At a work session on June 7, the council got a report from Police Chief Marcia Harnden that showed there might have been many occasions for applying the law. But it was used only once, in September 2018, against a 64-year-old man who was ordered to stay out of the area for three months.
The law says anyone convicted of three offenses within the designated area within six months may be expelled from the area for three months to a year, except to reach necessary services. The council passed it in March 2018Â in response to a request from the police department.
The exclusion zone in the law extends from Elm to Pine Street, and from Pacific Boulevard and Albany Station to the Willamette River.
Harnden gave the council numbers from within the area from January 2019 through May 25, 2021: 2,644 incidents or arrests on 3,930 charges ranging from violations to felonies. Forty persons had more than 10 arrests each; eight had more than 20 each; and two had more than 30 each. (The winner had 42 arrests on 73 charges but has not been heard from since early 2020.)
Many of the arrests were for offenses such littering, trespassing, illegal camping, and failure to appear in court.
City Attorney Sean Kidd told the council he thought the law was effective even though it had not been applied in those cases where it might have been. The exclusion can be invoked only after three convictions, not arrests, and municipal court was shut down for a year because of Covid.
There were a “couple of other issues” as well, according to Kidd, but he didn’t want to tell the council about them except in closed, executive session. No such session was called.
The council had asked for Harnden’s report after two people on April 27 asked for a repeal of the law. They are members of the First Christian Church, which is inside the exclusion zone.
The congregation had opposed the enactment in 2018. Their point now was that the law apparently was not needed or doing any good since in all that time it had been invoked only once. (hh)
Honest Question. Why not expand it to the very city limits. No, really.
Think about it city wide and all around the perimeter.
Good trade for $9 a month?
A solution in search of a problem. No wonder it occupies so much time and consideration.
A band-aid fix for sure. All bark & no teeth! In my day on patrol we’d just shove’em in the back seat, drive out to the old Simpson lumber lot in Millersburg & pull’em out! Problem solved for the time being…and that’s all we could do. Some may have gotten as far as Jefferson to make sure they didn’t come back any time soon. Me bad & happily retired!
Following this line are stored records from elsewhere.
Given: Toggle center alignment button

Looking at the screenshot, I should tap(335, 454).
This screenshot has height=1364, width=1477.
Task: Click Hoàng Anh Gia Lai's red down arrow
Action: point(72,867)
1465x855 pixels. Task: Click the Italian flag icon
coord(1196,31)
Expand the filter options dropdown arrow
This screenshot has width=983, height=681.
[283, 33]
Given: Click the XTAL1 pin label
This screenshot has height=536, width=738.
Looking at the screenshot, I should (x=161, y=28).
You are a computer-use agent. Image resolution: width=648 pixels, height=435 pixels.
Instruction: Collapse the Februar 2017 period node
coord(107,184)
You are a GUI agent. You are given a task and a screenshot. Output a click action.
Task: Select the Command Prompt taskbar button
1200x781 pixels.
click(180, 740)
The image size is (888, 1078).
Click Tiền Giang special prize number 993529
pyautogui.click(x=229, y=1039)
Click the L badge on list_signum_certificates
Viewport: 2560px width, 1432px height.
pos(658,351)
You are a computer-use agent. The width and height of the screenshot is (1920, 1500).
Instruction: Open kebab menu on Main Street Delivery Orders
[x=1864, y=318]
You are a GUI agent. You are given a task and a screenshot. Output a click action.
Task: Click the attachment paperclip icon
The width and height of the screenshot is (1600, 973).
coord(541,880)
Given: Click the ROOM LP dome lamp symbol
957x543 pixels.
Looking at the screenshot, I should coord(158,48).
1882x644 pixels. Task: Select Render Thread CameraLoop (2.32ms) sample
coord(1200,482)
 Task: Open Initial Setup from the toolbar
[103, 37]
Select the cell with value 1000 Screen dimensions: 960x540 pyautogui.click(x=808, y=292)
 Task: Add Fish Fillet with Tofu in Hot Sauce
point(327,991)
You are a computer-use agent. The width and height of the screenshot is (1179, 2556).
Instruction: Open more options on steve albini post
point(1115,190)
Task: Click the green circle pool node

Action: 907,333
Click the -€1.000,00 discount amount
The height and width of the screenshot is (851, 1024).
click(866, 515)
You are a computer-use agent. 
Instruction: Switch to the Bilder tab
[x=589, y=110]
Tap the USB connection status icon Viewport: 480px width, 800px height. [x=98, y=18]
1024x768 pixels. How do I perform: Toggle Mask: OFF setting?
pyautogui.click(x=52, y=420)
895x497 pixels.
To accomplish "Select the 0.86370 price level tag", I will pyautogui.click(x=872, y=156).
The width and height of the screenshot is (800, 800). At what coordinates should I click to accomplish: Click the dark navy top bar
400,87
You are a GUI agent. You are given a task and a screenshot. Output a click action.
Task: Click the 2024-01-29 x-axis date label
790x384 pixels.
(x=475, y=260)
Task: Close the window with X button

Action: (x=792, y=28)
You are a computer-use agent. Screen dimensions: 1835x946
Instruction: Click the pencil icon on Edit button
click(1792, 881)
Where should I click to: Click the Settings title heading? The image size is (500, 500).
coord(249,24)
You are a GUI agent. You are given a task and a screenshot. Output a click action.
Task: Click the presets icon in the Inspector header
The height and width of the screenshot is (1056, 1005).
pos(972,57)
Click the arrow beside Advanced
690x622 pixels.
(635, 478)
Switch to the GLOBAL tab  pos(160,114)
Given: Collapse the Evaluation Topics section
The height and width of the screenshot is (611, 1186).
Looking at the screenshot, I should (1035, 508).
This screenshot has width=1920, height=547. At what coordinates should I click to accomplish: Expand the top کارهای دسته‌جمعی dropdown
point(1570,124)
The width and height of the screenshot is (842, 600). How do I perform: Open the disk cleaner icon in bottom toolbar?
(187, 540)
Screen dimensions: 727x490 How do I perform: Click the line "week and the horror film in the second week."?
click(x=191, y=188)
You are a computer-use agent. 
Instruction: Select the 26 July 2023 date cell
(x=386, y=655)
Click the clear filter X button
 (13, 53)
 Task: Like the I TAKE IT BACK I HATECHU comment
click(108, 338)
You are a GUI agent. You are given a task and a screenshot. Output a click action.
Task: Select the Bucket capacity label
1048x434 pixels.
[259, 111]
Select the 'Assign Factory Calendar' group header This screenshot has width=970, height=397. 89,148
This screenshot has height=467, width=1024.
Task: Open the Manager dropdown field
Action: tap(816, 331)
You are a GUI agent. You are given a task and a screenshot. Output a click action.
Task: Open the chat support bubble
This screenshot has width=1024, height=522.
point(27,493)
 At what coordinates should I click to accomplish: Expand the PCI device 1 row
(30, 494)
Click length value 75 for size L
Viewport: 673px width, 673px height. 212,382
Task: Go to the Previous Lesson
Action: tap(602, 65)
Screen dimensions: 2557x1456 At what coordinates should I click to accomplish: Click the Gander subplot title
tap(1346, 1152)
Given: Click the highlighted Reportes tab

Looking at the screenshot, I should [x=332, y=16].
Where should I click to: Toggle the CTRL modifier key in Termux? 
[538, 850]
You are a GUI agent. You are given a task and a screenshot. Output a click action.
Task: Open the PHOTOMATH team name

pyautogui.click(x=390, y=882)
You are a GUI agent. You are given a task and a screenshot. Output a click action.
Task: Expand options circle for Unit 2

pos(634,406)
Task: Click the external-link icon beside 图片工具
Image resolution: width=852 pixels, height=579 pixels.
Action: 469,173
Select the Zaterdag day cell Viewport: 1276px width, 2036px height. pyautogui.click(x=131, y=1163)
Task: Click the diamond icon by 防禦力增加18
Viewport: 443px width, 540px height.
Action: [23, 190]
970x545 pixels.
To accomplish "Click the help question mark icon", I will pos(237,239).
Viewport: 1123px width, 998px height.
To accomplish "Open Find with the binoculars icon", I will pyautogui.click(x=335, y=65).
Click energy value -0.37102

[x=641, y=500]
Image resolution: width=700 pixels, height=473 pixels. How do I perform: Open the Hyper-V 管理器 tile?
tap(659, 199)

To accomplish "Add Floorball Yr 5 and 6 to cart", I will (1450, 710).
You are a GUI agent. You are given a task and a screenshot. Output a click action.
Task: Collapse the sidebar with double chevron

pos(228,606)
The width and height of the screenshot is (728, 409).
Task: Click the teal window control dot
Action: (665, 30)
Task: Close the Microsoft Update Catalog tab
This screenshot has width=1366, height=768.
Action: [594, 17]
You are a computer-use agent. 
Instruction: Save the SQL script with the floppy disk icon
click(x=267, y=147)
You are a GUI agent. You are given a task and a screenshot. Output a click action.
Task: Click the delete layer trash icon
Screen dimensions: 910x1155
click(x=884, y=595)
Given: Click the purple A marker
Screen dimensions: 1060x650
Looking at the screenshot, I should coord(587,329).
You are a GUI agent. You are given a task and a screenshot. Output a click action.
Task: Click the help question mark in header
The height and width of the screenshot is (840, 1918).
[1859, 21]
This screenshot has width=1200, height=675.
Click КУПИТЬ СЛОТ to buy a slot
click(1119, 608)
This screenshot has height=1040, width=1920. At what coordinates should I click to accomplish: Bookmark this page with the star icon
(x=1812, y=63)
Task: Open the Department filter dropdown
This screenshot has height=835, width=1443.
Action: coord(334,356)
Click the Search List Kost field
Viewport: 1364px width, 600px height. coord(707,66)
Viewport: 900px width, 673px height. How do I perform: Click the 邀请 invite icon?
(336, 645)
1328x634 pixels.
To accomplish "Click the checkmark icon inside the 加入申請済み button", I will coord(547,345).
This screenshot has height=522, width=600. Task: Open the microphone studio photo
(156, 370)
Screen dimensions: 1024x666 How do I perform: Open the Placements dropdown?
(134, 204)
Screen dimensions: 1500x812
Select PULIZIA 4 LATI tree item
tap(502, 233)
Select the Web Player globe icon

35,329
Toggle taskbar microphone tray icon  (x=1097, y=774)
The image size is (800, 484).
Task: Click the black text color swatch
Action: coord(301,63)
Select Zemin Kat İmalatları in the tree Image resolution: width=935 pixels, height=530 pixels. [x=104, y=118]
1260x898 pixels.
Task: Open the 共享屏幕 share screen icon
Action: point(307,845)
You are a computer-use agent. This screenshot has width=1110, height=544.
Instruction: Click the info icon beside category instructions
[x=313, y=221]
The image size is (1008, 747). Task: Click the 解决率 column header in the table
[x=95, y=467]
This poorly conceived law, designed to soothe the souls of those offended by the Great Unwashed, is proven ineffective, largely unused, rarely enforced and essentially unconstitutional. In the end, the cops don’t want to enforce, the Prosecutors don’t want to prosecute. The statute sits idling on the books, unused, making a mockery of the rule of law. Citizens understand the avariciousness of this law – a law no one (except Downtown Business Association types) ever asked for. Even the Chief of Police can only say that “there might have been several occasions for applying the law.” In the end, this onerous decree was used just once. City Attorney, Sean Kidd, in a fit of Orwellian logic thought that the law “was effective even though it had not been applied in those cases where it might have been.” A ringing endorsement if ever there were one.
In short, we have an unnecessary law created to fix an alleged problem, unenforced and broadly ignored, mindlessly enshrined into the City’s future.
JJ et al……..
As I remember sir you were the guy who complained vociferously about people staying in Walmart’s parking lot, so much so that you called the Councilors names because we would not have the offenders thrown in prison…. talking about both sides of your mouth.
The tourists who adorn the Walmart parking lot reside in any number of $50-thousand dollars and up Motorhomes, Airstream trailers and Mercedes Sprinter conversions. They each have a generator so that the occupants can have their morning coffee without breaking a sweat. Hardly comparable to persons living on the street, struggling just to stay warm overnight without the benefit of built-in furnaces and flush toilets. If ever there was someone confusing apples and oranges, that would be the person who wrote before he thought.